- _WORK TO BE COMPLETED_:
Copy out every row, unchanged, from the one that contains "Image resolution: width=1372" down to the final row, and nothing else.

--- start of ITEMS ---

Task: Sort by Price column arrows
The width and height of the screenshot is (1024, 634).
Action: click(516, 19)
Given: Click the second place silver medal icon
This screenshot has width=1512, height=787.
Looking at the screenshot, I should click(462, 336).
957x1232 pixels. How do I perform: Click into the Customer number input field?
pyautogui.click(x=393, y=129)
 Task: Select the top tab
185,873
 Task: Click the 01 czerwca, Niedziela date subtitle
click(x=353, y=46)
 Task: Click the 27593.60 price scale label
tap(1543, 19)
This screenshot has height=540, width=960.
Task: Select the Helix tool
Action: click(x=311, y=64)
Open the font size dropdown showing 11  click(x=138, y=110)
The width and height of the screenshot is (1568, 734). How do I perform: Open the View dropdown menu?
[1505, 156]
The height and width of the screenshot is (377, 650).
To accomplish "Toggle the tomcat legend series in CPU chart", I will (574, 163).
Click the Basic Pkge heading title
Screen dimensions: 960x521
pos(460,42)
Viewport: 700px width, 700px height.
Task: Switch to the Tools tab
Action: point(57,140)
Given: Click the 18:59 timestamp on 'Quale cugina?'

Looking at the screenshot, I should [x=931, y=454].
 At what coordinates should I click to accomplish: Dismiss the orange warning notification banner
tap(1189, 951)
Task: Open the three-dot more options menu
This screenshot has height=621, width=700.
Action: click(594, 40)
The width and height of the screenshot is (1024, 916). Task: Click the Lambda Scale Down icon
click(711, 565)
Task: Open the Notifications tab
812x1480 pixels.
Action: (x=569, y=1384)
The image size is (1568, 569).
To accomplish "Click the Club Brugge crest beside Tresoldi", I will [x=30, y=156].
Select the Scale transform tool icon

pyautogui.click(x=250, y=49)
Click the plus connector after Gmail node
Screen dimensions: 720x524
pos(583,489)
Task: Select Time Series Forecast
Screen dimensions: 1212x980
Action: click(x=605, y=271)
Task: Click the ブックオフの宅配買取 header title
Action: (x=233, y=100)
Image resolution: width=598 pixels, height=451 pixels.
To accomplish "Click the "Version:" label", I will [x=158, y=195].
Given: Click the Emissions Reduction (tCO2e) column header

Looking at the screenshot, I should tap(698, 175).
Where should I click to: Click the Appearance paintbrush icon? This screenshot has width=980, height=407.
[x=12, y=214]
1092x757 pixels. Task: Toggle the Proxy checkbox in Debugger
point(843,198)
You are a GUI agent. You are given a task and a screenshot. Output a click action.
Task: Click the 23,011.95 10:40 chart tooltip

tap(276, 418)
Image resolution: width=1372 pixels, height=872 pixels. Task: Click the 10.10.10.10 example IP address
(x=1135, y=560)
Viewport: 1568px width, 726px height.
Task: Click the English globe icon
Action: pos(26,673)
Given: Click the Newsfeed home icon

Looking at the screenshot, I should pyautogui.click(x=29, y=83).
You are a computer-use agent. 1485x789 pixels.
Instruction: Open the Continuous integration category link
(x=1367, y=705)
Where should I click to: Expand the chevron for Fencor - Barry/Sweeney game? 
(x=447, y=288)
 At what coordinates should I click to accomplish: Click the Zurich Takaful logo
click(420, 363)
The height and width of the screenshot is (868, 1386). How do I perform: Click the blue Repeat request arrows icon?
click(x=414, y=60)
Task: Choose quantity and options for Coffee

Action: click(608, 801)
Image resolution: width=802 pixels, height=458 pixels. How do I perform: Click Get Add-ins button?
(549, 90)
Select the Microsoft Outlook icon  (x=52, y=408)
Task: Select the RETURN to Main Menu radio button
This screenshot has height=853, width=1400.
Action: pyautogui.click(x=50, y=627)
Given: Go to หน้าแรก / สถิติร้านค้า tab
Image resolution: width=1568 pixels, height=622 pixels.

--- end of ITEMS ---

- _PROBLEM SOLUTION_:
Image resolution: width=1372 pixels, height=872 pixels. Task: Click the 10.10.10.10 example IP address
(x=1135, y=560)
Viewport: 1568px width, 726px height.
Task: Click the English globe icon
Action: pos(26,673)
Given: Click the Newsfeed home icon

Looking at the screenshot, I should pyautogui.click(x=29, y=83).
You are a computer-use agent. 1485x789 pixels.
Instruction: Open the Continuous integration category link
(x=1367, y=705)
Where should I click to: Expand the chevron for Fencor - Barry/Sweeney game? 
(x=447, y=288)
 At what coordinates should I click to accomplish: Click the Zurich Takaful logo
click(420, 363)
The height and width of the screenshot is (868, 1386). How do I perform: Click the blue Repeat request arrows icon?
click(x=414, y=60)
Task: Choose quantity and options for Coffee

Action: click(608, 801)
Image resolution: width=802 pixels, height=458 pixels. How do I perform: Click Get Add-ins button?
(549, 90)
Select the Microsoft Outlook icon  (x=52, y=408)
Task: Select the RETURN to Main Menu radio button
This screenshot has height=853, width=1400.
Action: pyautogui.click(x=50, y=627)
Given: Go to หน้าแรก / สถิติร้านค้า tab
Image resolution: width=1568 pixels, height=622 pixels.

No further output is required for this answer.